A day that for some shall never dawn be in my lifetime, my child’s and neither my grandchildren and great grandchildren and that of yours.

As much democratic as one can be or would like to be, simply one cannot solely vote for democracy.

Only if such a democracy can have, and does have some attendant meanings, least of them material ones. This is as opposed to the mere hollowness of casting one’s vote as a democratic patriotic duty.

Truly speaking, the choices one is presented with, and seem to be presented with, to say the least is the flipside of the same coin at best, if not worse.

Because in terms of change, there is little to choose from the various choices on offer, which mostly seem to be copycats of one another, that is the absence of the utopianism and hollow promises that have been made.One cannot but wonder whether those who have been advocating some of these changes even understand them?

One cannot but be wondering whether the limited choices, if one can really call them choices at all, that seem to have been offered and dangled like cheap carrots, are really what the voters deserve?

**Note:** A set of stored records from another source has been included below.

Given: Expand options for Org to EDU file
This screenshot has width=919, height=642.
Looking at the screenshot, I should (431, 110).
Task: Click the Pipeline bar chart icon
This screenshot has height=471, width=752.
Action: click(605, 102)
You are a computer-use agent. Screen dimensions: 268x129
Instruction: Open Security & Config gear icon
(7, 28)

Or, rather conversely, it is a matter of the candidates deserving the voters they seem to be getting with all their seemingly or perceived naivety telling by the promises that have been thrown into their faces? Which is which?

My guess is a good as yours but there can be no denying that either the candidates are being short-changed by the voters or vice versa.

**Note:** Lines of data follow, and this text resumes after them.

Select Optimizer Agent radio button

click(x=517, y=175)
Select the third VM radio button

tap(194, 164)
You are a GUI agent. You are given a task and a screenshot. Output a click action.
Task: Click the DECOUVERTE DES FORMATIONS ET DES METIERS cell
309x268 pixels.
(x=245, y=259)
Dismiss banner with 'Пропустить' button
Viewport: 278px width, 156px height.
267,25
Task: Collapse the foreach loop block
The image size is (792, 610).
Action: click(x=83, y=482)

One cannot but think and reflect deeply about one of the election educators recalling and relating lately on one of the Namibian Broadcasting Corporation’s (NBC) language services’ current affairs programme, a situation where they first had to provide a group of people deep in the rural Opuwo Constituency in the Kunene Region with some food rations to enable them more receptive and absorptive to voter education.

Surely voters could not care much either about voter education or voting on empty stomachs.

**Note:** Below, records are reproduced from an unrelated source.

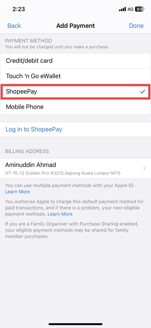Open Learn More about multiple payment methods
The width and height of the screenshot is (151, 328).
click(x=17, y=192)
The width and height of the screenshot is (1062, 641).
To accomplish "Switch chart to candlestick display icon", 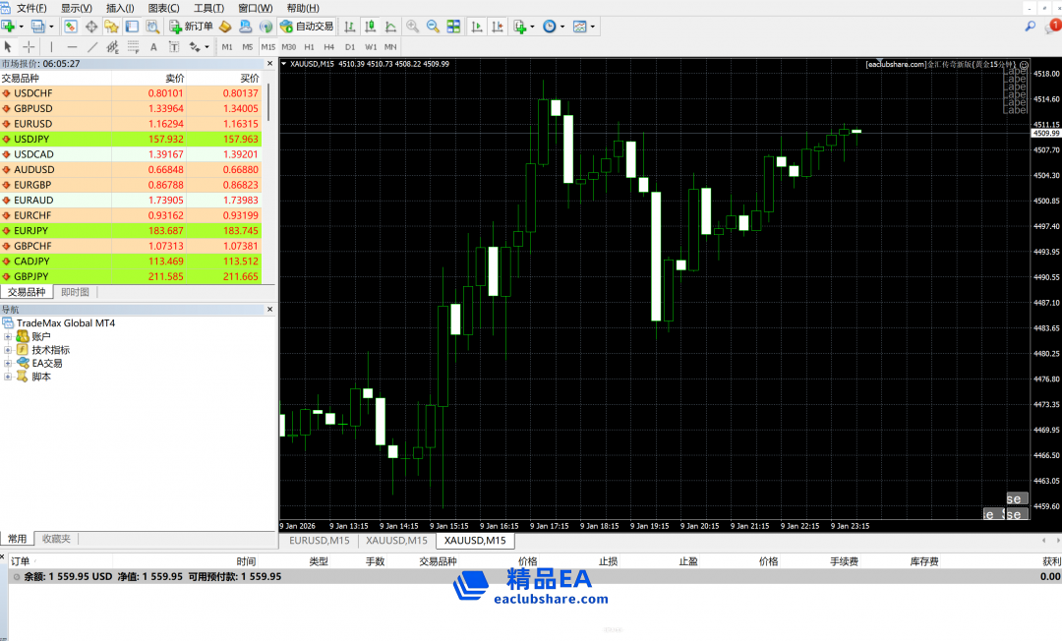I will (370, 27).
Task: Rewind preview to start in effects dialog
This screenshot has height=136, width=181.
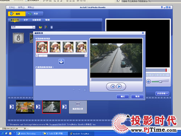Action: pyautogui.click(x=113, y=87)
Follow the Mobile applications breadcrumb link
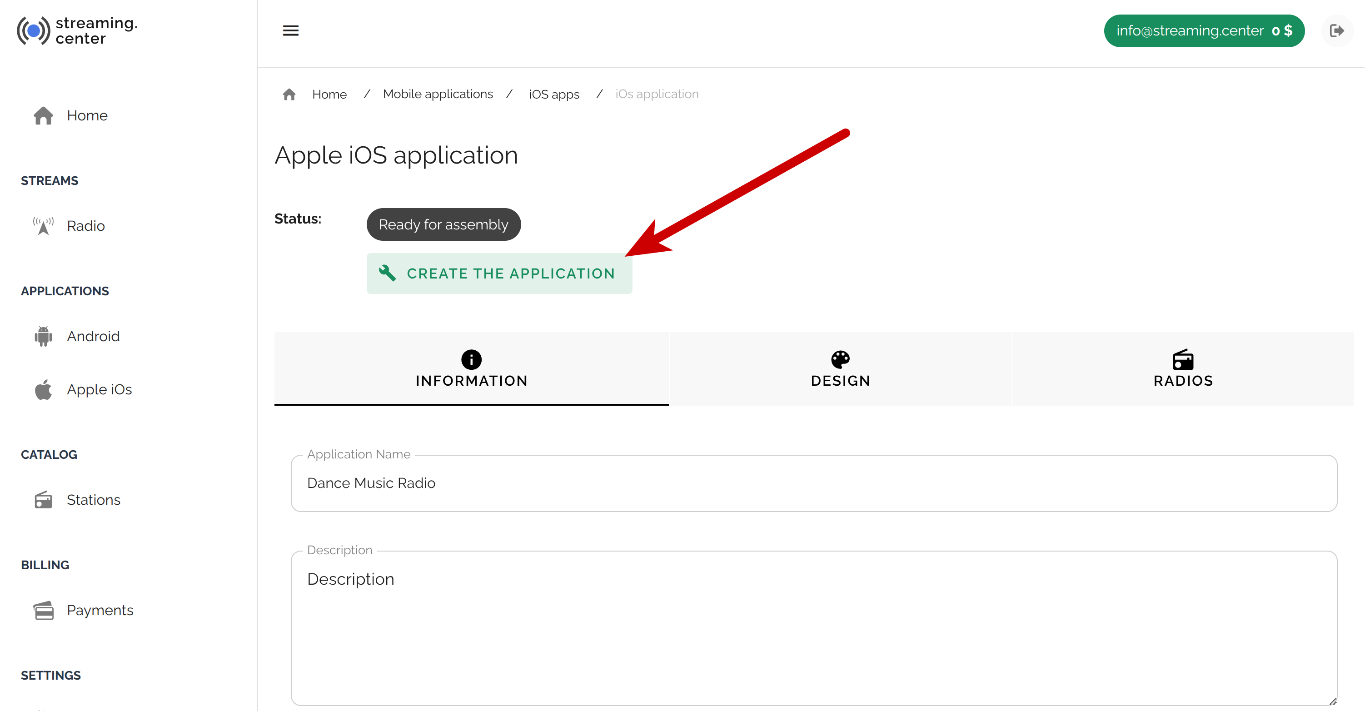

Axiomatically can one really also expect someone to cast her/his vote on an empty stomach unless there is a genuine hope that not long after the casting of such a vote, something material, even if only a slice of bread, would land in her impoverished and decimated hands, frail from hunger and neglect in between the polls, and from dissipated promises from one election to the other?

Yes, if those advocating some of the radical changes that are being advocated have any likelihood of transforming such promises into reality, one would have said there are choices available to the voters.

But this is far from the case. Yes, if peace, stability and tranquillity that we have been enjoying over the years since independence start somehow to manifest and transform into material wellbeing for the people, and the legacy that is to continue can equally become somehow tangible for the masses if not the majority of the Namibian people, then can one really speak of real choice (s).

But as for now there seems little choice other than the democratic choice of casting one’s vote, which at the end of the day in this era of economic hardships, seems like chasing a wild goose of electoral promises.

Is it for the sake of immediate material provision or for the sake of keeping the wheels of democracy oiled? Casting one’s vote to exercise one’s democratic right towards what end? Perpetuity of empty promises? Or intangible legacy?

Take your pick, but if these are the choices voters are being offered or seem to be promised this time around, it is as much there are no choices. It seems business as usual from one election after the other with poverty continuing unabated.

It seems the new dictum of freedom and independence is that the people shall be free and independent aesthetically, rhetorically and theoretically and psychologically but not physiologically, practically and materially as they do not eat.

It is a choice to be free and independent but evasive in terms of real progress, prosperity and well being.

A telling pointer and rude awakening to this sad reality of limited choices and empty promises is none other than the outcome of the recent by-elections in the Windhoek West Constituency where the candidate has been voted into office by a minority of the total registered voters in the constituency. Simply, this councillor shall, to say the least, be a councillor by democratic default!